Track Owners Association, Inc.

Track Owners Association, Inc.

May 1998 Feature Report


In the mid-60’s, Bob Kennedy of Team Champion was the first racer in Indiana to break the 1-second barrier with a rail design car powered by a huge Kemtron motor.  The strip he did this on was located in a slot shop had two lanes about 6" apart.  It was constructed of " plywood and painted with black enamel.  The glue used then was STP thinned with a small amount of lighter fluid.  By today’s standards, that strip was about as level and smooth as Rosanne’s spinal column.

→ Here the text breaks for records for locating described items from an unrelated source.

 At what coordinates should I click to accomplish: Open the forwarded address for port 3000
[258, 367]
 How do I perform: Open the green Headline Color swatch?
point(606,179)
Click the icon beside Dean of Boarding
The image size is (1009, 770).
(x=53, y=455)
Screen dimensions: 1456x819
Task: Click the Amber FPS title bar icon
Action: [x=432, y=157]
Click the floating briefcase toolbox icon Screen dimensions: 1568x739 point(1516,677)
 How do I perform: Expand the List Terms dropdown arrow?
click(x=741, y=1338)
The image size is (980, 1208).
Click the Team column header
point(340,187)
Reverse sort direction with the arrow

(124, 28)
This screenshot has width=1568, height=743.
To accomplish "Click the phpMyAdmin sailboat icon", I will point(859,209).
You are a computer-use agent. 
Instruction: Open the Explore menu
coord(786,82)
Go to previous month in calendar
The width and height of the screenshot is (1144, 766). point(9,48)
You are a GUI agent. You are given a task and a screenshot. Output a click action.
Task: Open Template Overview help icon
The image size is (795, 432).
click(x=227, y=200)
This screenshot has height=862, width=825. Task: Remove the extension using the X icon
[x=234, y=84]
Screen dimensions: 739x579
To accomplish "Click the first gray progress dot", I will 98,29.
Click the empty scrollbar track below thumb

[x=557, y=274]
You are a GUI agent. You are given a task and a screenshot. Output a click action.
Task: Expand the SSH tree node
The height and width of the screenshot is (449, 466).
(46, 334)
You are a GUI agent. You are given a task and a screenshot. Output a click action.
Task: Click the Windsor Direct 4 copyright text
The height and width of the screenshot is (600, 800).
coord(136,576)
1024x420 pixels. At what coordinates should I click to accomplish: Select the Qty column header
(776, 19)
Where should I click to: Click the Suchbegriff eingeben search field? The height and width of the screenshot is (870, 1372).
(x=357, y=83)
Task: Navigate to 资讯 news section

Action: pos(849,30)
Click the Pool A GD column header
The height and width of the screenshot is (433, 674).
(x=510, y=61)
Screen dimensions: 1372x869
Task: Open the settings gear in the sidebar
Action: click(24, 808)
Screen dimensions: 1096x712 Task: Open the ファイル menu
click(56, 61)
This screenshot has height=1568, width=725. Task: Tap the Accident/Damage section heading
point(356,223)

The serious drag enthusiast today - if he or she is going to race their ultra-scale models at speeds in excess of 110 actual mph - will only want to risk their equipment on laser-leveled strips that are smoother than a pane of glass!   Most of the modern era drag strips have less than 1/8" height differential from one end to the other.  Construction of modern drag strips is not something to be left to chance and the best ones have been built by the commercial builders who have all the tools and know all the tricks.  Little known is the fact that the "need for speed" in a straight line is NOT restricted to 24th scale cars.   There are hundreds of 64th scale drag enthusiasts and we checked with Doug Shepard of 21st Century Tracks who gave us this report: "For all the Right Reasons, 21st Century Tracks has produced over a dozen drag strips with absolutely no advertising.  People have literally crawled out of the woodwork to buy HO Drag Strips and every one of them as also been configured for the Trik Trax photo sensors to run a standard Drag Trax system from Christmas Tree to Pink Slips.  How’s that for piggy-backing?"

Doug also added, "What 64th as well as 24th scale drag racers have in common is the Need For Speed in a straight line.  It is also generally bracket racing, so it’s "run-what-cha-brung" as well.   About the only difference is that 24th racers pretty much expect to race on either a "true scale" 1/8th or mile drag strip.  H.O. drag strip racers only have a 20’8" true scale quarter mile, and H.O. cars that want to run on the Bonneville Salt Flats that don’t care about a drag strip’s length because they’ll take all they can get!"

Mr. Shepard concluded his comments by saying, "If it’s good for the NHRA , it’s good for TOA Members!!"